Information:

++++++++

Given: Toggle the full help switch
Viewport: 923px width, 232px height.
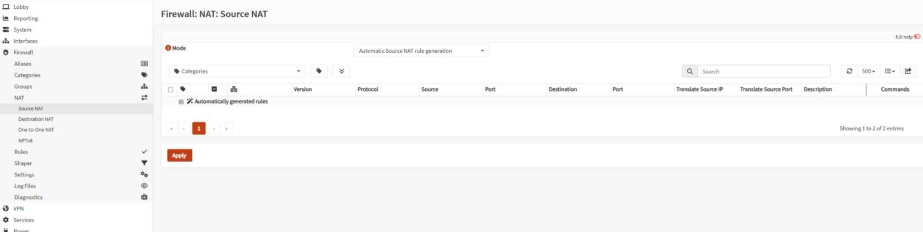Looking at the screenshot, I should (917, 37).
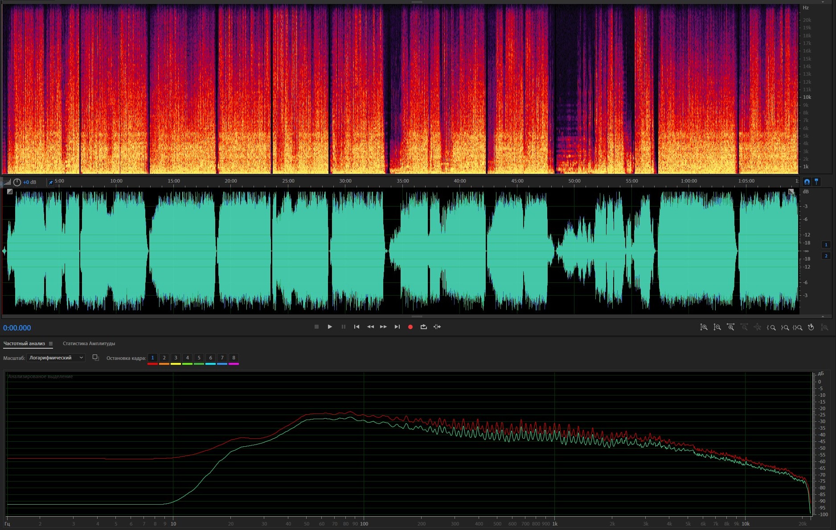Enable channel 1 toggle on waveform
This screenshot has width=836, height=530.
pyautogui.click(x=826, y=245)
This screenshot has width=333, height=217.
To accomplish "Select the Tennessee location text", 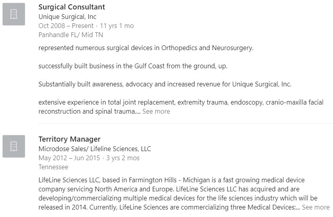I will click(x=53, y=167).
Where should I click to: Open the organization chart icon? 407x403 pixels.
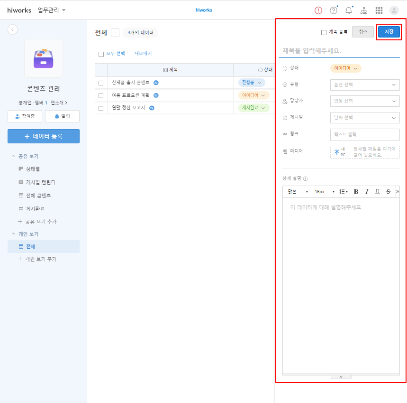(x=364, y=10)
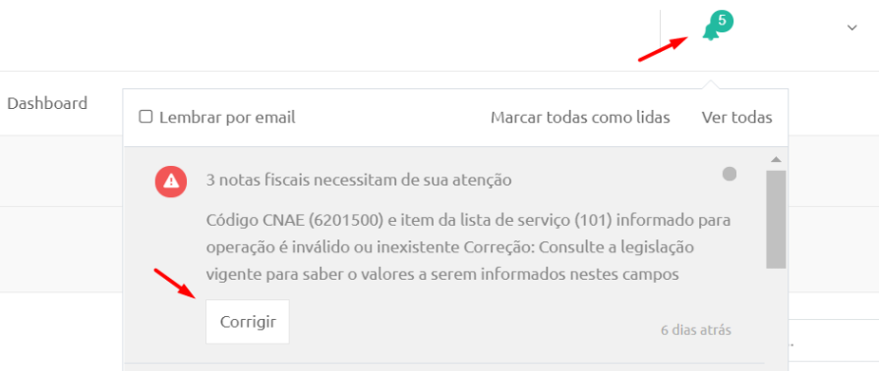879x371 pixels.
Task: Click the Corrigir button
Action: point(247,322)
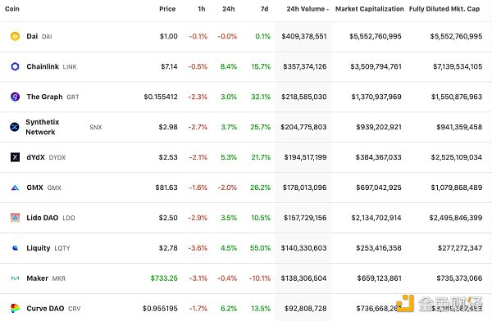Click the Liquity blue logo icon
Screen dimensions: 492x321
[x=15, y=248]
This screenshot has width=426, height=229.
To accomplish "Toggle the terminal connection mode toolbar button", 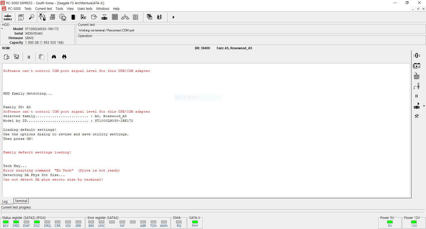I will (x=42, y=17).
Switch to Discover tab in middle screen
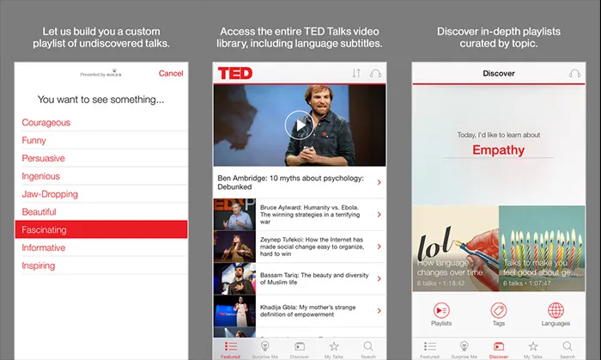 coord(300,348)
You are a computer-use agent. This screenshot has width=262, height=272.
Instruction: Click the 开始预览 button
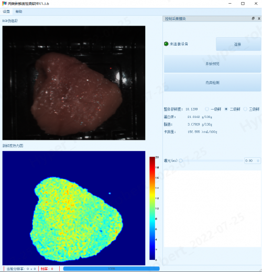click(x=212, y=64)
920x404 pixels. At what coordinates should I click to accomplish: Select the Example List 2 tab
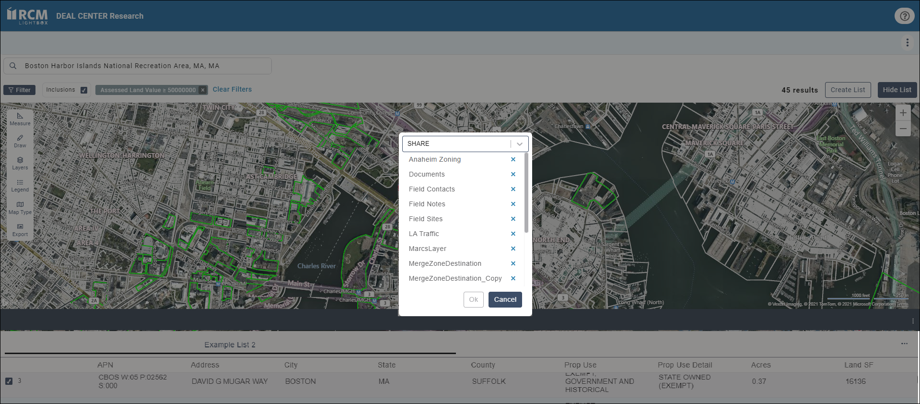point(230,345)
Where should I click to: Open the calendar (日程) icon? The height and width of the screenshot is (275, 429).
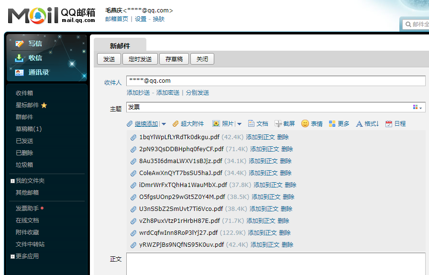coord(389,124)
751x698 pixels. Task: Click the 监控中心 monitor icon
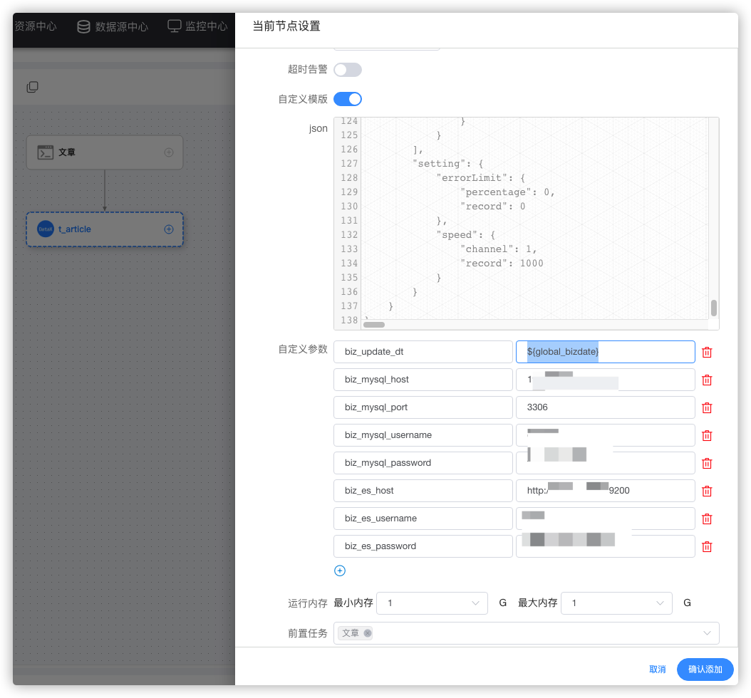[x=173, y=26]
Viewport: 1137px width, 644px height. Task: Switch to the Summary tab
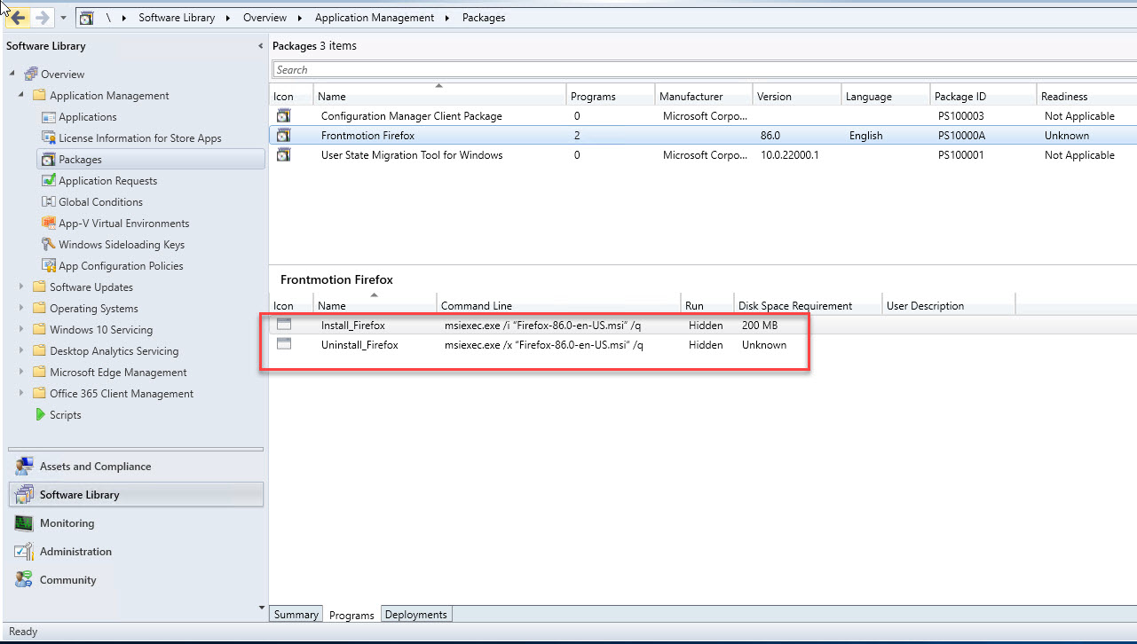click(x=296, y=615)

++++++++

Task objective: The lines wanted run from the line containing "Viewport: 1137px width, 644px" through the end of the entries; return them exactly, both ends included, and keep pictures out.

Answer to the problem:
Viewport: 1137px width, 644px height. Task: Switch to the Summary tab
click(x=296, y=615)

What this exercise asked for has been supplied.